When deleting Blob Storage content, SharePoint utilizes the soft delete feature for Azure Blob Storage to protect against accidental or malicious deletion. Using this feature, we have a total of 14 days in which to restore content before it is permanently deleted.
While Microsoft applications will send content to the recycle bin for the standard process, SharePoint does provide APIs that allow for skipping the recycle bin and forcing an immediate delete. Review your applications to ensure this is only done when necessary for compliance reasons.

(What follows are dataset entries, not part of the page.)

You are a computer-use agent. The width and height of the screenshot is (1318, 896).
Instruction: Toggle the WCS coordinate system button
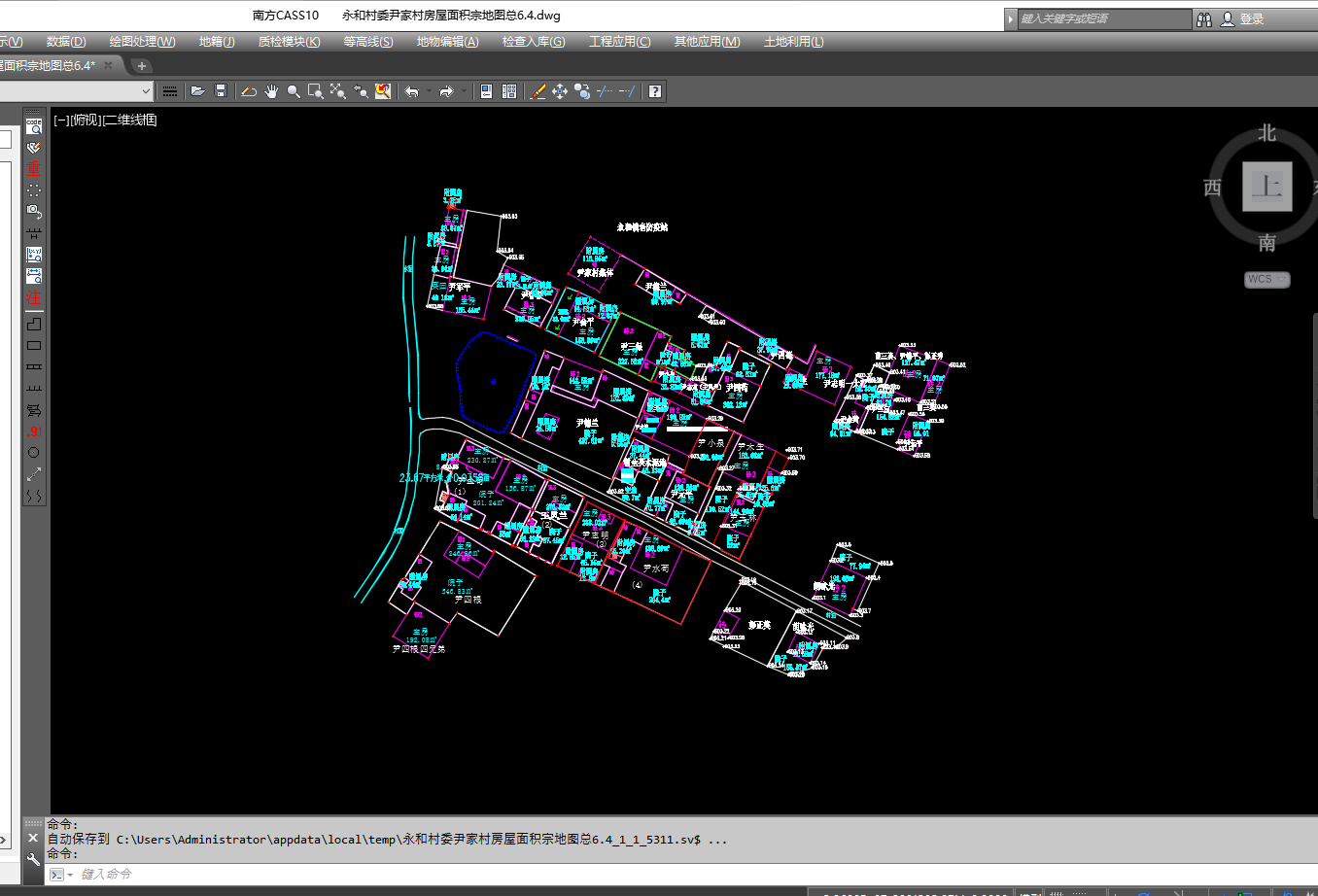pyautogui.click(x=1266, y=279)
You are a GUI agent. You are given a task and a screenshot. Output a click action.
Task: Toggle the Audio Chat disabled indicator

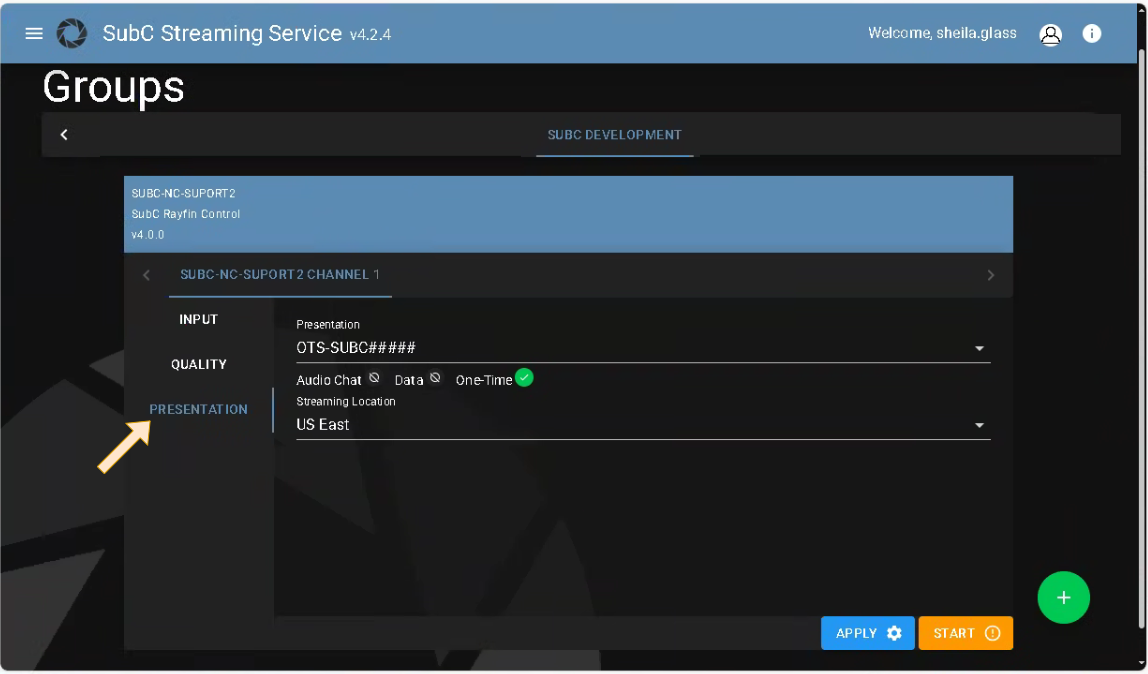click(x=374, y=378)
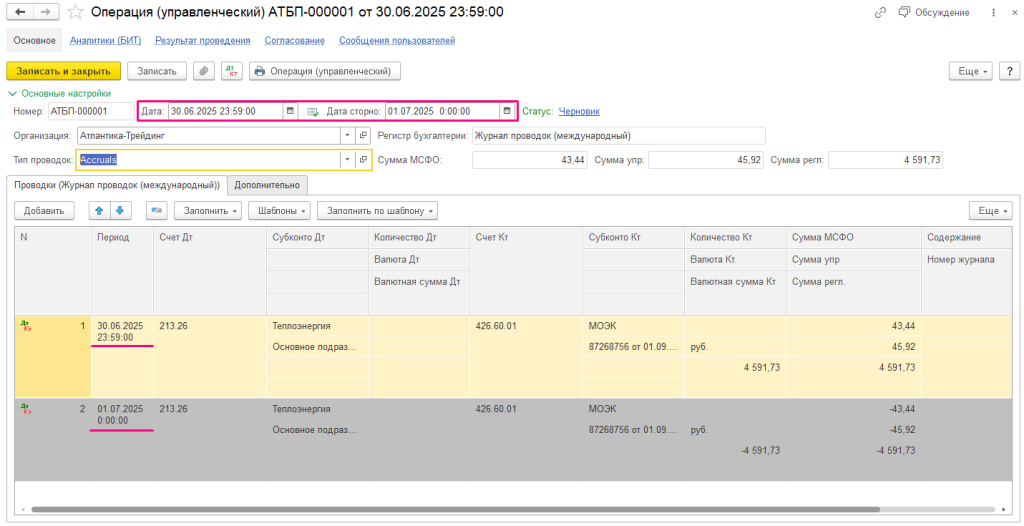Click the Черновик status link
The height and width of the screenshot is (526, 1024).
point(579,111)
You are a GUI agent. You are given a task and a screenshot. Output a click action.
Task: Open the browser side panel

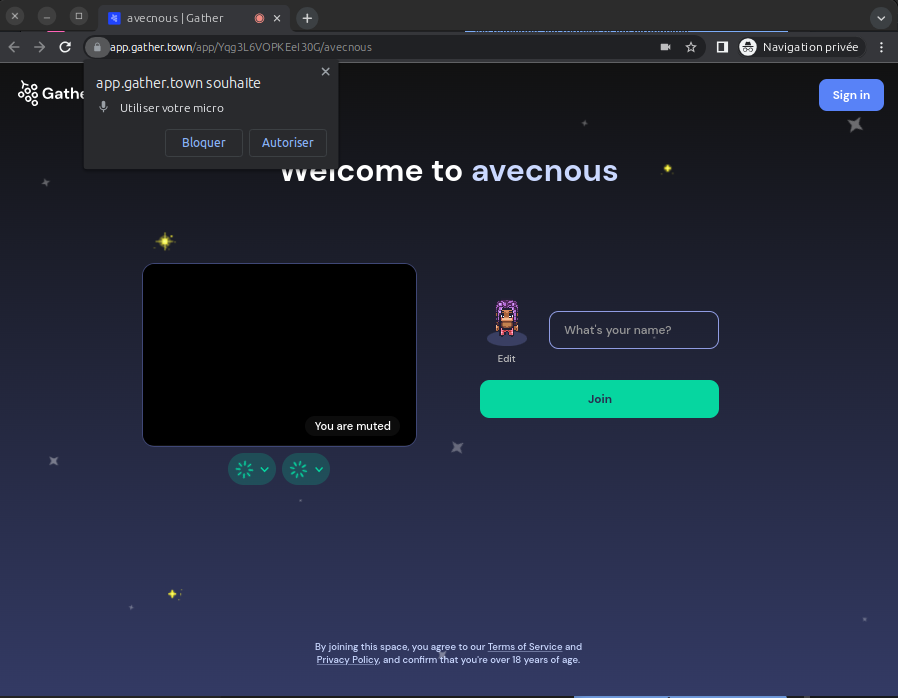click(x=722, y=47)
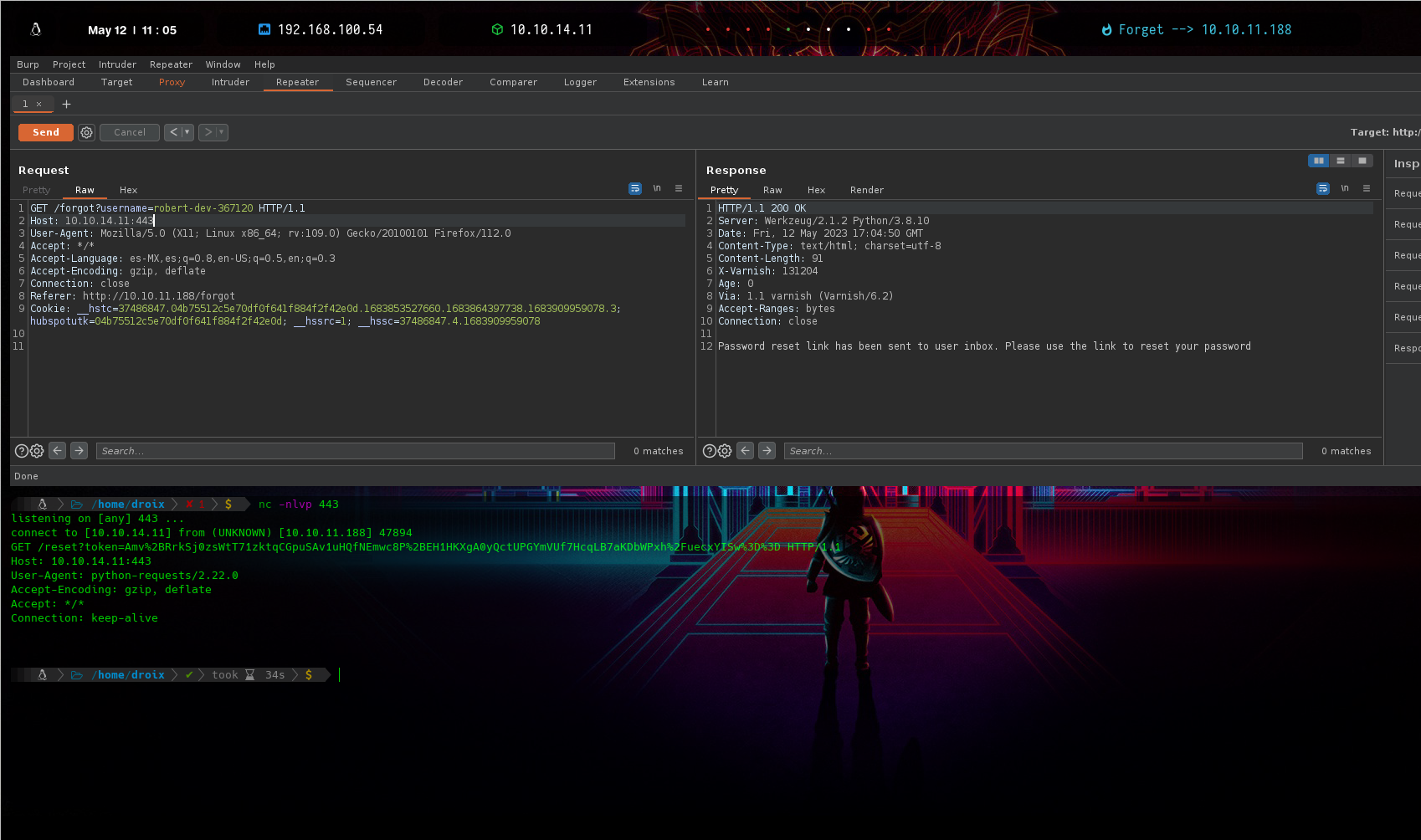This screenshot has width=1421, height=840.
Task: Open the Intruder menu in menu bar
Action: (x=117, y=64)
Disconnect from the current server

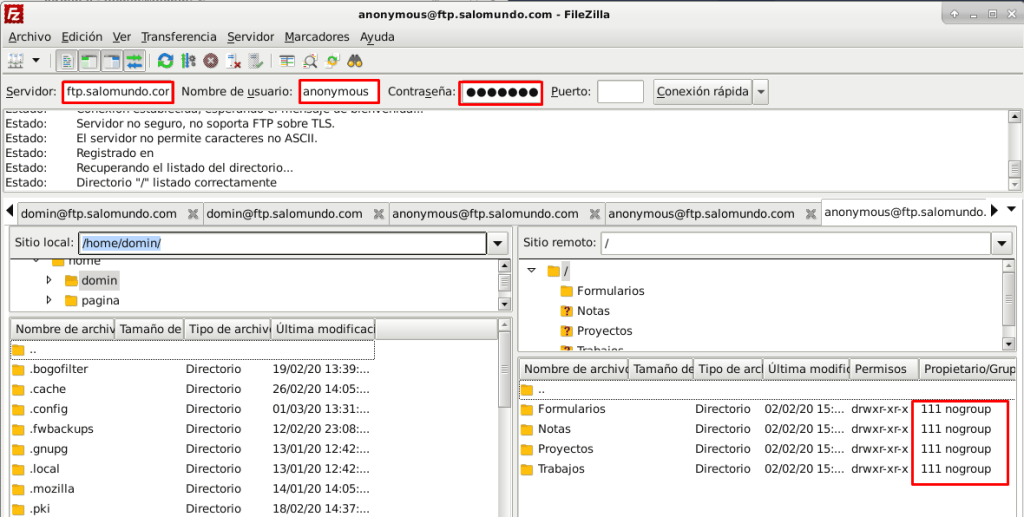234,61
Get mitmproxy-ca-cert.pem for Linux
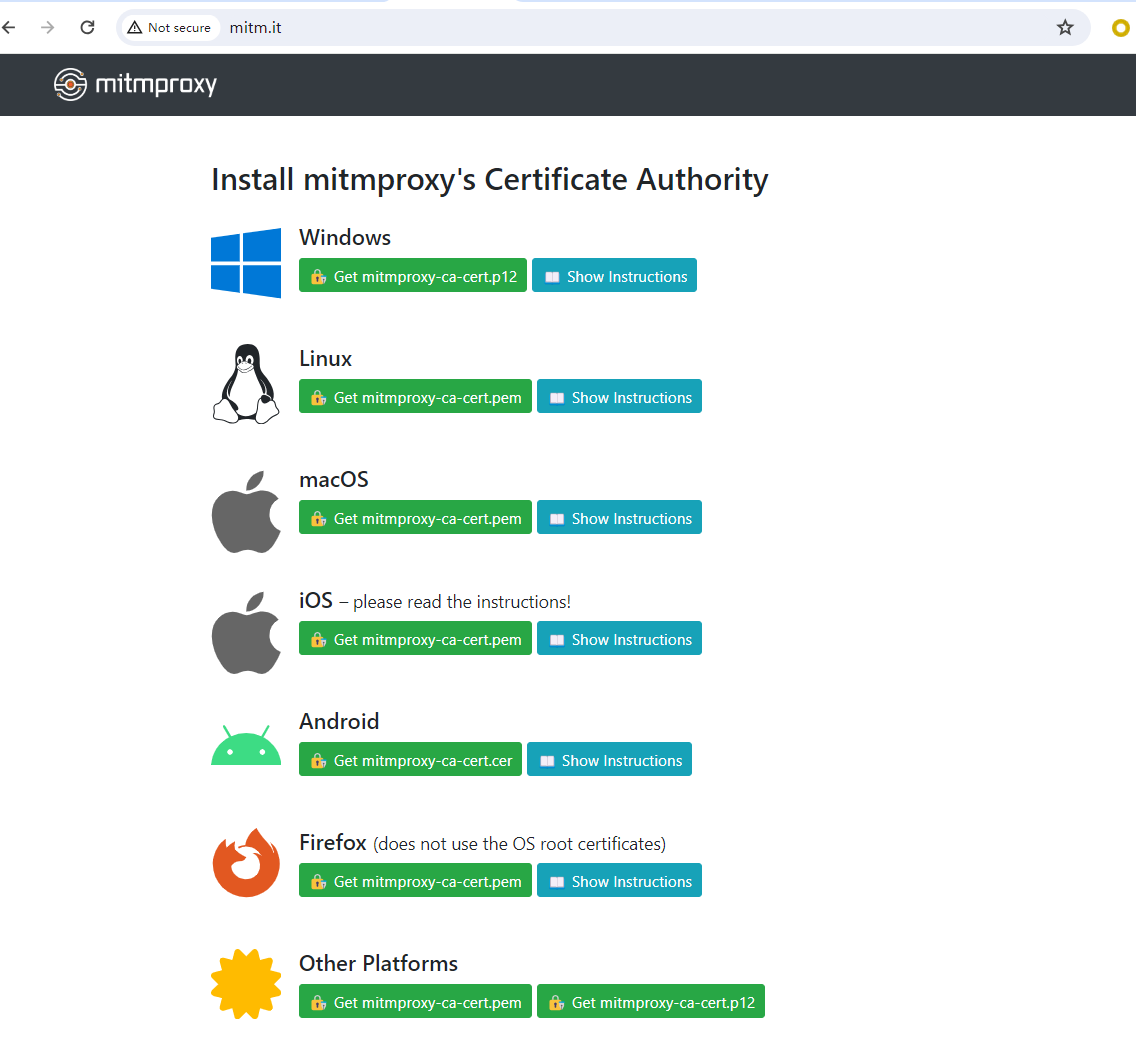Viewport: 1136px width, 1051px height. (x=415, y=397)
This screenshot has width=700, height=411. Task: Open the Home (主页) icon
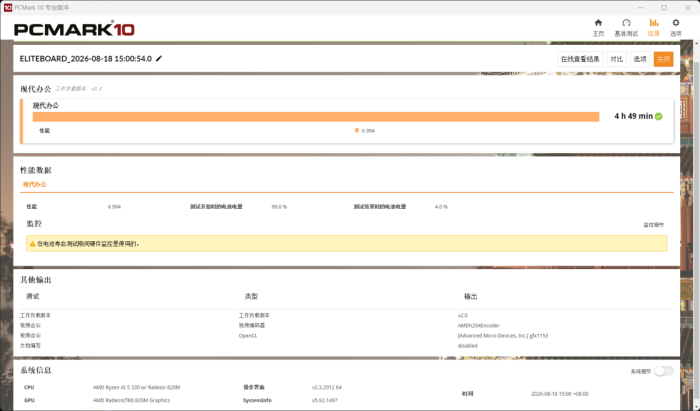coord(598,23)
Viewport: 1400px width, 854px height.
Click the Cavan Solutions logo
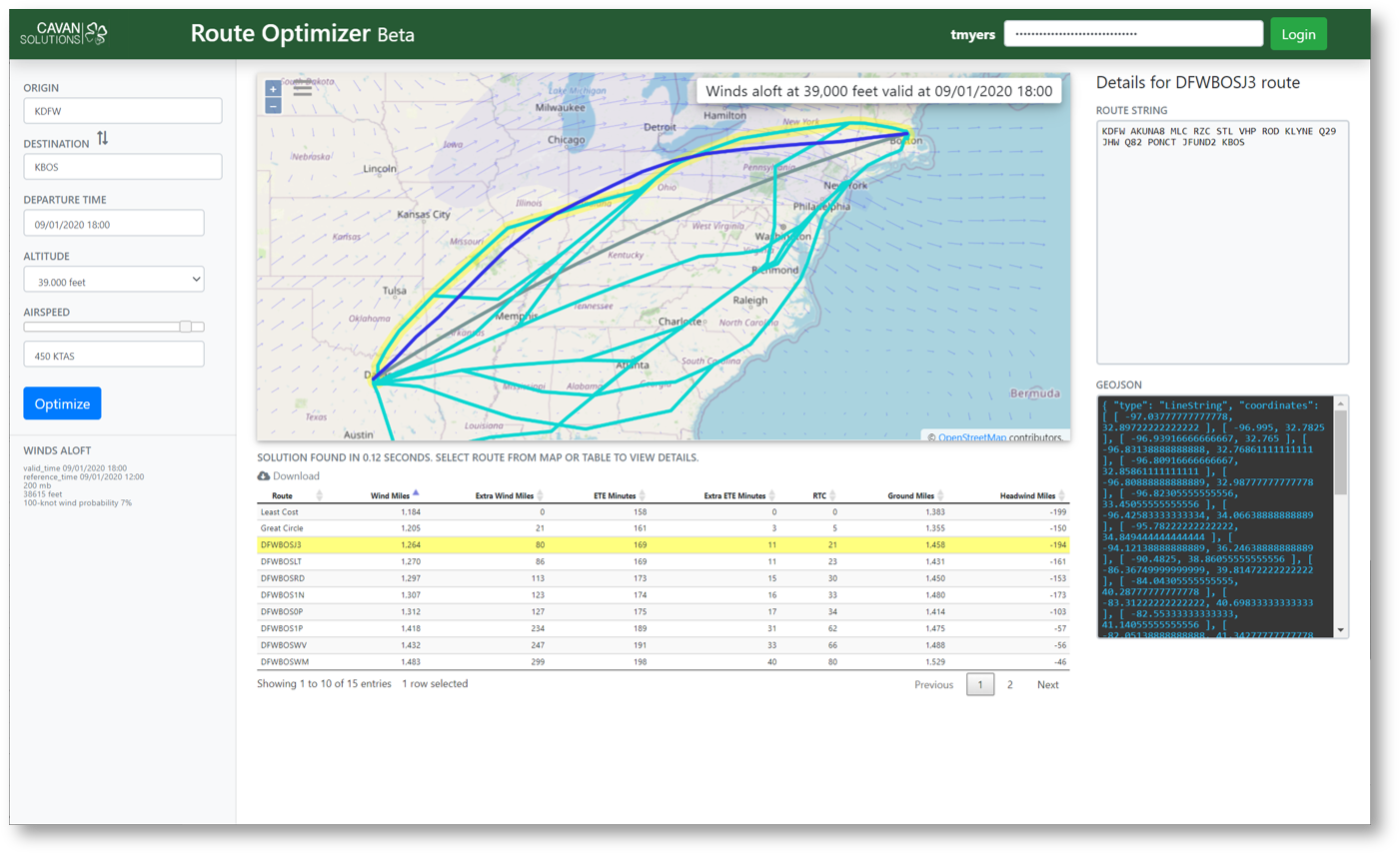point(64,34)
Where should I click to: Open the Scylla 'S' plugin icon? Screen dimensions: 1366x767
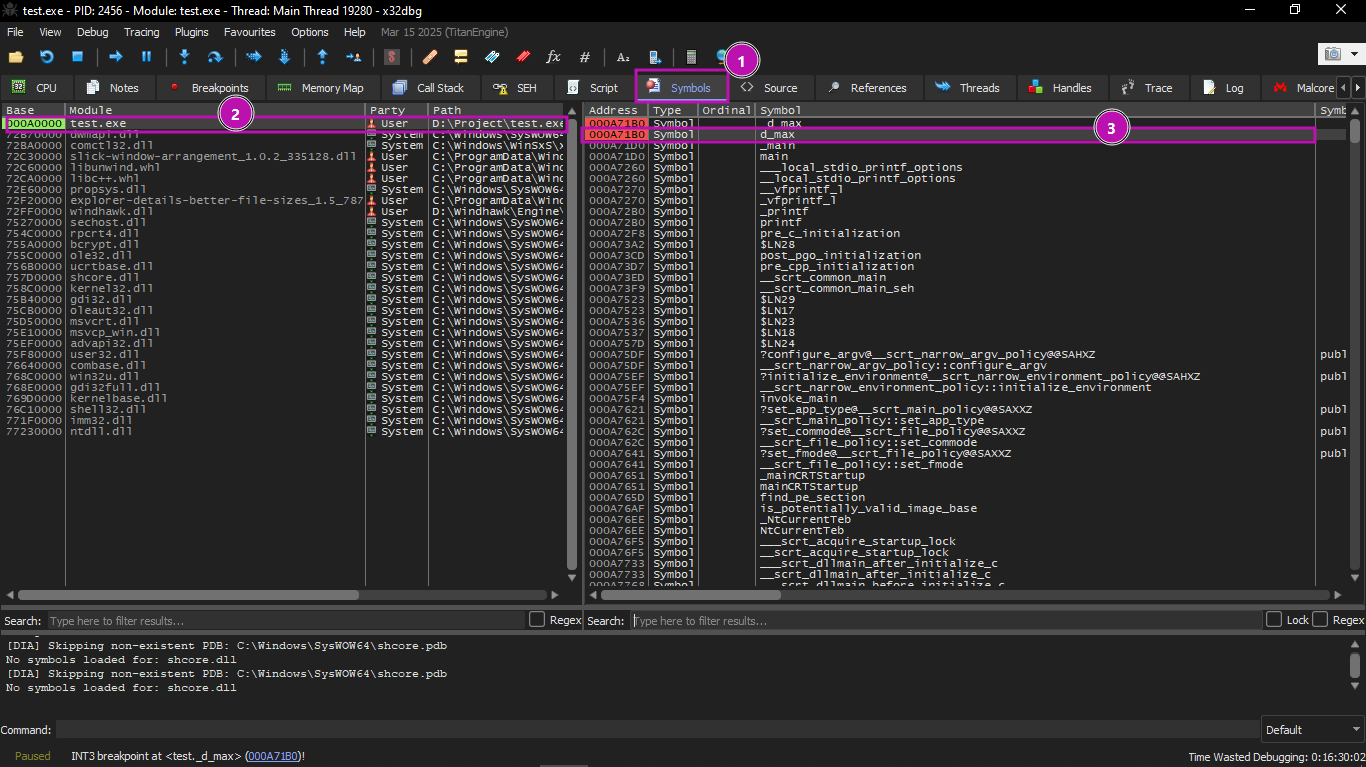pos(392,57)
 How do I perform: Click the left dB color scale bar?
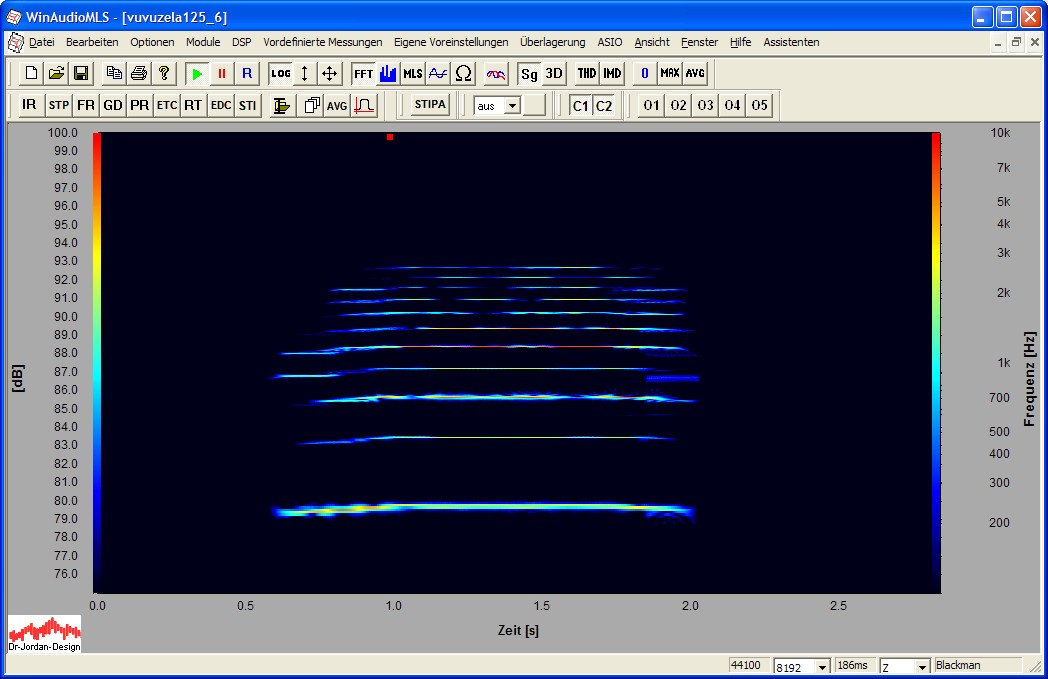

SharePoint uses various methods to ensure the integrity of blobs and metadata at all stages of the data lifecycle:
- File hash stored in metadata: Hash of the entire file is stored with file metadata to ensure document level data integrity is maintained during all operations
- Blob hash stored in metadata: Each blob-item stores a hash of the encrypted content to protect against corruption in underlying Azure storage.
- Data integrity job: Every 14 days, each site is scanned for integrity by listing items in the database and matching those up with listed blobs in Azure storage. The job reports any blob-references missing storage-blobs and can retrieve those blobs through the Azure storage soft-delete feature if needed.